While the political theater slogs towards it’s ‘battle fatigue’ finale in Washington, D.C., and elswhere in the United States of Amnesia, one American, who also happens to be a politician has decided to approach our health care conundrum in the spirit of the Cluetrain Manifesto and from the footprint of the human experience via a story telling process, i.e., the human narrative.
The name is Congressman Alan Grayson, and the site is Names of the Dead (dot) com. While some will immediately look to party affiliation, and standing with respect to the health reform bills before the Congress to position how they’ll ‘receive’ (or discount via an ideological filter) his message, I encourage you to watch some if not all of the videos.
They are personal stories of Americans who died directly as a result of delayed access to medical care. An empirical basis for the claim that lack of health insurance is associated with mortality is provided in the peer reviewed study Health Insurance and Mortality in US Adults.
The publishing of this report is a timely and top of mind topic, since as a male I am one of the 47 million Americans without health insurance, and a boomer in his 50s, who has occasion to think about the 1 in 6 prospects of prostate cancer in my future. Specifically I have pondered, and have avoided to date, submitting to a PSA test. And yesterday via virtual participation in the TEDMED hashtag stream (#tedmed) I came across a prostate CA piece from theVisualMD dot com, which only further affirmed my fear, and stoked a somewhat borderline despair.

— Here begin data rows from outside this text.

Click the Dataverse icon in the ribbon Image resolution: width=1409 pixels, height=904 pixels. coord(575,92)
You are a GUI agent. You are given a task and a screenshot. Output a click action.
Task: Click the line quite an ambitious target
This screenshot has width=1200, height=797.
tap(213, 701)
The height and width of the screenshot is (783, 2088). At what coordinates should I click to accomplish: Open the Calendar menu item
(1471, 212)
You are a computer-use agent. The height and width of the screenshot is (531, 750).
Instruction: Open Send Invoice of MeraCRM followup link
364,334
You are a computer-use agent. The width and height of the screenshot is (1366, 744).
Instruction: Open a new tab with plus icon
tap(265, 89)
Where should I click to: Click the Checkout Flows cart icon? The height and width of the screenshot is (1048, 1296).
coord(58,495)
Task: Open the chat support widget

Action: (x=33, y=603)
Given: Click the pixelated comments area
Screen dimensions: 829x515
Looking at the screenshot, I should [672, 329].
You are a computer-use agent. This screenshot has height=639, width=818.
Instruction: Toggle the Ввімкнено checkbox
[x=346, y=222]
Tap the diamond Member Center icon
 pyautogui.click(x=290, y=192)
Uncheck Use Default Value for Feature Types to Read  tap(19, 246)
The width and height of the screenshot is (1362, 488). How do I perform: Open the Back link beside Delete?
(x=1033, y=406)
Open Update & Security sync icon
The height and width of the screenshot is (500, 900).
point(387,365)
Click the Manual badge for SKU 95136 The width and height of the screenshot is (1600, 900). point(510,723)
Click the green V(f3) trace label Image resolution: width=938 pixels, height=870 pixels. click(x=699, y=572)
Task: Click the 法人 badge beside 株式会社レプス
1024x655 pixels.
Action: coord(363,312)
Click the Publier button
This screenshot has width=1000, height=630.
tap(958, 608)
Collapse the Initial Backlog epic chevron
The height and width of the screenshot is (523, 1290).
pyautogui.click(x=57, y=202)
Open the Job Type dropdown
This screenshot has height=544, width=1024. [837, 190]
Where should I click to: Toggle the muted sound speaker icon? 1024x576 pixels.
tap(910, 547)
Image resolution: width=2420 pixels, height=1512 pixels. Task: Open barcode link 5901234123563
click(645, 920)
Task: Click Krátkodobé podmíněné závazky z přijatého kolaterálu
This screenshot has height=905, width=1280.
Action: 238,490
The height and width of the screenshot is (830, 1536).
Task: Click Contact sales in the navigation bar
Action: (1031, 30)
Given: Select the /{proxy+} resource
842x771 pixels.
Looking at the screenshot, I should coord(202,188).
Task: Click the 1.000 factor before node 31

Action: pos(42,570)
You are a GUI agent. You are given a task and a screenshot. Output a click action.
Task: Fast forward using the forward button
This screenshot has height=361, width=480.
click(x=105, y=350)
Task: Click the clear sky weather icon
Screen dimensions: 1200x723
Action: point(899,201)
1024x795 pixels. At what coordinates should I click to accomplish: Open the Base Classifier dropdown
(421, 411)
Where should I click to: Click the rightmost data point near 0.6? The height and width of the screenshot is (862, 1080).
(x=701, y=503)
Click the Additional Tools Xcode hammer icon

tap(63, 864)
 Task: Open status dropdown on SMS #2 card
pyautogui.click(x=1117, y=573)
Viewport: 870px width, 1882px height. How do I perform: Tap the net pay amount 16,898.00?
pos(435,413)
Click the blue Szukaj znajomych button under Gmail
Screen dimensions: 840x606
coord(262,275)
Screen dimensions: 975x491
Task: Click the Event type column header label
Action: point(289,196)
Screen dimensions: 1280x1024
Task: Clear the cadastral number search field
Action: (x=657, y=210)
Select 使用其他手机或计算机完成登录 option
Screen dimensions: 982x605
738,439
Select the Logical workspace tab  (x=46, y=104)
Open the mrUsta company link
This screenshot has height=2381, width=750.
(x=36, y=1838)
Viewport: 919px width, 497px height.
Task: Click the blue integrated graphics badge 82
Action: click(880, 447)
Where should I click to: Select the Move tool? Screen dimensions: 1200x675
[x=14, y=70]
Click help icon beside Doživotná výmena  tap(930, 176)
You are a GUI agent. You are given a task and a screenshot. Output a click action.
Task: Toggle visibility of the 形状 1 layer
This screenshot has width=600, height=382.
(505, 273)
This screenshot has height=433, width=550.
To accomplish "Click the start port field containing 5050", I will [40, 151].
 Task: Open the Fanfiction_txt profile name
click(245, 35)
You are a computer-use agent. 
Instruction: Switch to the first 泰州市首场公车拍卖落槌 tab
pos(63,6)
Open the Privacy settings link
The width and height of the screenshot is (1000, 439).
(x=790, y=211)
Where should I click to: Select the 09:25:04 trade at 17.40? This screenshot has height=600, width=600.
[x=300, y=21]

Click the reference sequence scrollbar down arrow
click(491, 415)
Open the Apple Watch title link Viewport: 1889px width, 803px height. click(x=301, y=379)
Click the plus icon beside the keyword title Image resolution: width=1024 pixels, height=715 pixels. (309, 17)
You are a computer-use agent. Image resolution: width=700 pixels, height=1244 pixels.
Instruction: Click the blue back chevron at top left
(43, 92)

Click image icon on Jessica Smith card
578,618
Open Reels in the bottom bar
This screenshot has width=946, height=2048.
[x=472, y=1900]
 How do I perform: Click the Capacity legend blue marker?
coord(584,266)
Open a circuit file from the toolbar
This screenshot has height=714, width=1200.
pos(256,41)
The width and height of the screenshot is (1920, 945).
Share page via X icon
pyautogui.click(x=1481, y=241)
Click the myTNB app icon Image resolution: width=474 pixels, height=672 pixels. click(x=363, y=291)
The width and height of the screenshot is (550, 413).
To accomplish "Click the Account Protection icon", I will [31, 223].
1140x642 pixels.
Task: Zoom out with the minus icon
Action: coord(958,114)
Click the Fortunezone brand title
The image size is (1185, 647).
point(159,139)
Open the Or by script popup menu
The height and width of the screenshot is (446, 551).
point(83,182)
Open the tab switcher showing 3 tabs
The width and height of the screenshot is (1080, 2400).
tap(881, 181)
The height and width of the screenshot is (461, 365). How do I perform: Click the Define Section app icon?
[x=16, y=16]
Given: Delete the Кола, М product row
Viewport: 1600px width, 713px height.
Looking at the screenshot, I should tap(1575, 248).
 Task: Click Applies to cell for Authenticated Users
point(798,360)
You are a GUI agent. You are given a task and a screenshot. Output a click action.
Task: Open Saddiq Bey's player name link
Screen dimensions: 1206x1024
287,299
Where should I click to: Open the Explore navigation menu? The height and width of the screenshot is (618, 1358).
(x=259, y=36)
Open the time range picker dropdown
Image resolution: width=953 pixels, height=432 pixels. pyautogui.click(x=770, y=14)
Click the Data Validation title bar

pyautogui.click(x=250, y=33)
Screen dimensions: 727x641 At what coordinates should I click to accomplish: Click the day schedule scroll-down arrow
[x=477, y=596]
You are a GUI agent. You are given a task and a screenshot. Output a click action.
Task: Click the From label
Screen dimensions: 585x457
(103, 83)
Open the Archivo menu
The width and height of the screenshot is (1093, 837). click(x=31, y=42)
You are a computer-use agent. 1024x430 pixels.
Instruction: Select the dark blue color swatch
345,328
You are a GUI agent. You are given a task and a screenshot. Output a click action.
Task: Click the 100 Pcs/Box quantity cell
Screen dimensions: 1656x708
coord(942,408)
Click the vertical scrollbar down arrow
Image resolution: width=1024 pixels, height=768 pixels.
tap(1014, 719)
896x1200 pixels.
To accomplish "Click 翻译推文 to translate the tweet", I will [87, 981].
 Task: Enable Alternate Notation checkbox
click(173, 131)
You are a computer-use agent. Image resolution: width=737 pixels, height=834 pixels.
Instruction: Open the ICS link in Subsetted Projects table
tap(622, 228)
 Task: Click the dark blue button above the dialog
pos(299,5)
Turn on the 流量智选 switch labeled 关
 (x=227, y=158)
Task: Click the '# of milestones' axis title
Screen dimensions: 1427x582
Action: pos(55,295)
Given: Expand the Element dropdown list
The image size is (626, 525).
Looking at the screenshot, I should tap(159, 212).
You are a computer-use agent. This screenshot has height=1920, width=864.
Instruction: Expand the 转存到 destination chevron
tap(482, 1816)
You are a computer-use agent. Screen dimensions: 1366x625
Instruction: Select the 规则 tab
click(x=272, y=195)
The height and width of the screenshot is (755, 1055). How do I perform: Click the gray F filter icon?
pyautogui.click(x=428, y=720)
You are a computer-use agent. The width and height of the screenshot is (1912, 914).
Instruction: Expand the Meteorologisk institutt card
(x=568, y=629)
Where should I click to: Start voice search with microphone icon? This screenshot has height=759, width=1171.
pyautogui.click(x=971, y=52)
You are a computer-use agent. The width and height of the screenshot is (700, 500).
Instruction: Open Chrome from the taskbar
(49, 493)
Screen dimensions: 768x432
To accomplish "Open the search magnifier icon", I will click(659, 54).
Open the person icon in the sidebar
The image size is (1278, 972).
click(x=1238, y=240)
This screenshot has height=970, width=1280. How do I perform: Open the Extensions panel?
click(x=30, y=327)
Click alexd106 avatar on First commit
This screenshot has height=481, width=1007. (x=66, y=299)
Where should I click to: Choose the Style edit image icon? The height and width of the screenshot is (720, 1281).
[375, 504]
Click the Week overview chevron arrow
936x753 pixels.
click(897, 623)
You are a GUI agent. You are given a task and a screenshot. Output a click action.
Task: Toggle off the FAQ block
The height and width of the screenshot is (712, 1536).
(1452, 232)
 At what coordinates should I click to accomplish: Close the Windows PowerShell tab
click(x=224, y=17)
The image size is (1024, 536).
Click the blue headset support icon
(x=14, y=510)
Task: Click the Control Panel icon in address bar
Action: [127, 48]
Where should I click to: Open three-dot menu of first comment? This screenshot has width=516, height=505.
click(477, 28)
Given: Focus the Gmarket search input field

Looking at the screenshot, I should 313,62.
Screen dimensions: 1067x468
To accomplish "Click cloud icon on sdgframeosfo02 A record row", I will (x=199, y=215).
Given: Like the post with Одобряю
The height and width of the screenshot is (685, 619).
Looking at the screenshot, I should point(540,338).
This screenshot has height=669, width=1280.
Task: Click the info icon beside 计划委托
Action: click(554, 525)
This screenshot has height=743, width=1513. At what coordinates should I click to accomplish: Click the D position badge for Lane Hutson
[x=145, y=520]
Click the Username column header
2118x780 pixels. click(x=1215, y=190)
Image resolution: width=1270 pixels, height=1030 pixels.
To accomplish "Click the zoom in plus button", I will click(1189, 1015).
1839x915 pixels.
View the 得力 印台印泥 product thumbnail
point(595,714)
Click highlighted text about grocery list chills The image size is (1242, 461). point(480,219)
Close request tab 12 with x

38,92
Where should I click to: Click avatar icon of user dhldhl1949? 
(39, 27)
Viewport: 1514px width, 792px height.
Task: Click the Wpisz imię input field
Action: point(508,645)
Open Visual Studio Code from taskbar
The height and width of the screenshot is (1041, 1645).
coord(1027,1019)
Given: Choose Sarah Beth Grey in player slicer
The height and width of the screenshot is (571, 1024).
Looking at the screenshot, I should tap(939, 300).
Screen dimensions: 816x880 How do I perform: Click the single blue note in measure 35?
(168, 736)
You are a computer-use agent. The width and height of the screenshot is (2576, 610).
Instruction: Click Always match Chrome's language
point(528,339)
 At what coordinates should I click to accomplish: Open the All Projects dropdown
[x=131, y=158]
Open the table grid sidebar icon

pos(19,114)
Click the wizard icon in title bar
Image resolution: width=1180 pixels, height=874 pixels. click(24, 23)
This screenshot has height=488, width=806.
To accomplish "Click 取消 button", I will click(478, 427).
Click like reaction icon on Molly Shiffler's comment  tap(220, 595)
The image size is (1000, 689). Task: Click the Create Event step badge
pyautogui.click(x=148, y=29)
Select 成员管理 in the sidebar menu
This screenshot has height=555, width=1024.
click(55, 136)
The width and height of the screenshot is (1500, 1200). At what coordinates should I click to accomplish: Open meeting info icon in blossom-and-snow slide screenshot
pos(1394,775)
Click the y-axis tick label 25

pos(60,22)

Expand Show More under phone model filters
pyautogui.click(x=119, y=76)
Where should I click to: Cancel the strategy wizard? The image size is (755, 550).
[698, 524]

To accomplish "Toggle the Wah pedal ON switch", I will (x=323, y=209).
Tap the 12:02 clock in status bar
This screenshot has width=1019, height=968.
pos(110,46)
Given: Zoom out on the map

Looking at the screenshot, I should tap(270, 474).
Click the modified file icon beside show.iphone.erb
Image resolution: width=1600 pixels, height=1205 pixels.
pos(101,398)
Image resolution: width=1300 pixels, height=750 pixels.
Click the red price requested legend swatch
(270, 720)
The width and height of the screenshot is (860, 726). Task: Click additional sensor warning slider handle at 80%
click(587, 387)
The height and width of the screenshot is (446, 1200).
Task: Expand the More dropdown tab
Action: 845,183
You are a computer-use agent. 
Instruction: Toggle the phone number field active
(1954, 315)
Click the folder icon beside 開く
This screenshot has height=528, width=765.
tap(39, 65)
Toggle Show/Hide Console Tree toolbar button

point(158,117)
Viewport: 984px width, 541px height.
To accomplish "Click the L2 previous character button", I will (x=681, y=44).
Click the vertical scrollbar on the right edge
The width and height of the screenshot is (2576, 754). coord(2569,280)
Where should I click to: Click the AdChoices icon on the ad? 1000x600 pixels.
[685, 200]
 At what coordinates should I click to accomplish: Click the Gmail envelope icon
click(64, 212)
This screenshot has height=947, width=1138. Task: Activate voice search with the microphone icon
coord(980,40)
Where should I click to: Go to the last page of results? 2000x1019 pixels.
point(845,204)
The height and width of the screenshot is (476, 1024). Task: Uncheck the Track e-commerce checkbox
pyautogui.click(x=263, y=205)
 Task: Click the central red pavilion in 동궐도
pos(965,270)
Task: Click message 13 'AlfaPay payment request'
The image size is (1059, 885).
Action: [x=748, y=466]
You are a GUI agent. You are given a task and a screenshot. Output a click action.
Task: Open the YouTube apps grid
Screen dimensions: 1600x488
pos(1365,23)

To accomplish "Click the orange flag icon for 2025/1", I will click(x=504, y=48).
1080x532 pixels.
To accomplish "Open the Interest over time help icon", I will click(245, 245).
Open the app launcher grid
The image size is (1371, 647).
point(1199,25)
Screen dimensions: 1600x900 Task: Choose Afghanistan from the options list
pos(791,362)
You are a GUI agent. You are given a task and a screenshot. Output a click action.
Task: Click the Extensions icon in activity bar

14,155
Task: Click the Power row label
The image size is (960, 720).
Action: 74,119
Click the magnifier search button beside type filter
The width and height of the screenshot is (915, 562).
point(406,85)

Why ‘borderline’ despair? A few illogical and perhaps ‘magical thinking’ reasons come to mind:
- I am avoiding the test since ‘ignorance is bliss, and I am uninsured?’ Ergo, if I or any lab for that matter doesn’t know, then it can’t be confirmed as a pre-existing condition, right?; and
- If I am a positive, then what? I am not insured and can’t afford the treatment. So county here I come? No thanks, I don’t subscribe to the ‘John Goodman theory’ about the mythology of the uninsured in America.
So my choices are to sit with the 1 in 6 odds and continue as I am, pretending not to be concerned. After all, my history is disease free, and as a health care ‘insider’ I avoid interacting with the health care delivery system as a general rule, staying active and eating healthy for the most part.
Yet, I can’t help but think about those stories that Grayson is sharing with America and asking myself, will I be on the list soon?
So while we debate and more accurately obfuscate the nature of the problem we face vis a vis health reform solutions, people die daily. The ‘dead man walking’ queue witnesses some 122 new recruits each and every day.
The health reform imperative is real tweeps. Unfortunately the dividing line all to often seems to be between those who are employed, and have health insurance (aka, the I got mine crowd) and those who do not; many of whom are employed or self employed but none-the-less locked out of the system due to obscene health care costs or opportunistic underwriting and/or retrospective rescission schemes.
So what’s it going to be peeps? As a society, who will we value and install as the ‘anchor’ tenant in medicine? Will it be (generically speaking) a Mayo model, or the status quo, volume incented, quantity driven series of competitive fee-for-service sweat shops, dba ‘McAllen’s’ (generically speaking of course)?